Excerpted passage:
First, an attempt was made to plant indigo, which was unsuccessful. Only after the raising of sugar cane was rendered successful by the efforts of DuBos and others was there a turn around.
The cultivation of sugar cane was enhanced by the immigration of thousands of Santo Domincans as a result of slave uprising there and their defeat of Napoleon’s army, which brought many whites and free blacks with experience in raising sugar cane.
Most Louisiana planters were kind and considerate to their “hands” for one reason because their own prosperity depended upon willing and contented laborers, and for the additional reason that, in general, mutual feeling of regard and dependence between the planters and their families and the tillers of the soil who lived on the same plantation.
As related by Paul Lachance, in the symposium referred to, between 1726 and 1731, the annual rate of growth of the population in New Orleans was 2.6 per cent and 4.2 percent in the Illinois country, but on the banks of the Lower Mississippi, the increase had been at the rate of 18.6 per cent.
“The number of farms and plantations in this region increased from 174 to 282, partially as a result of a land reform in 1728 rescinding grants during Bienville’s first tenure as governor and limiting plantation size to 20 arpents frontage.”
For the year 1766, he gives the population of New Orleans at 4,973, Lower Mississippi River at 6,198, Upper and Interior at 1,150, and Illinois Country 713 or a total for the Louisiana Territory of 11,034.
The plantation country of Louisiana located principally along the banks of the Lower Mississippi became relatively prosperous under the French and Spanish regimes, but it really took off after integrating into the United States.
The plantation owners constructed fine homes of unusual architectural attractiveness and became very influential in State and national politics. The principal plantation owners were dominant in local affairs and operated their plantations as self governing entities. The “hands” who were at first slaves, and then free laborers, were well fed and adequately housed with fireplaces and other amenities. In general, they were contented and enjoyed their Sunday gatherings at their own Baptist church and Mardi Gras, which they celebrated in a distinctive fashion and other holidays.
Accompanying this prosperity there was a cultural development which added to the amenities of the inhabitants.
St. Gabriel
An important settlement in the plantation country was St. Gabriel.

Dataset content:
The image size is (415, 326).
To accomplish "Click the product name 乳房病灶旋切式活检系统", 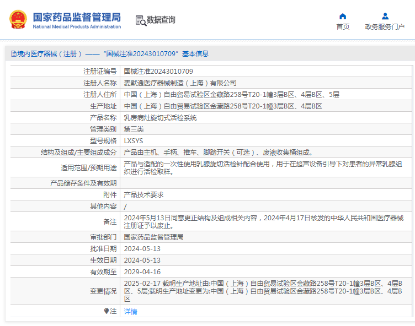I will pos(160,118).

Exercise: Write the next part of the passage on Louisiana's plantation country, starting after its closing sentence about St. Gabriel. The listing was taken from a different source than the text about Louisiana's plantation country.

Your response:
St. Gabriel was strategically located near Bayou Manchac, the northern boundary of the Isle of Orleans. It is believed that the site was selected by Iberville as the most northern and upriver site in the Isle of Orleans at which to erect a settlement.
It is thought, for the records are scarce, that Bienville followed up on that, as he had with New Orleans, and established a settlement there. The site had relatively straight frontage on the River and was on the deep channel side of it. The deeper part, or channel of the River migrated from side to side in its coursing.
In any event, we used to always say that St. Gabriel is as old as New Orleans, but that one had just grown faster than the other.
The properties along the River were composed of relatively high ground near the river which was in effect an alluvial levee, deposited by the River, which gradually dropped off to the cypress swamp in the rear. The River had there deposited rich alluvial soils, borrowed from Tennessee and Illinois and other contributors. The cultivable land of the plantations varied along the River. Some went to the forty arpent line. At St. Gabriel most of the cultivable land went to the eighty arpent line.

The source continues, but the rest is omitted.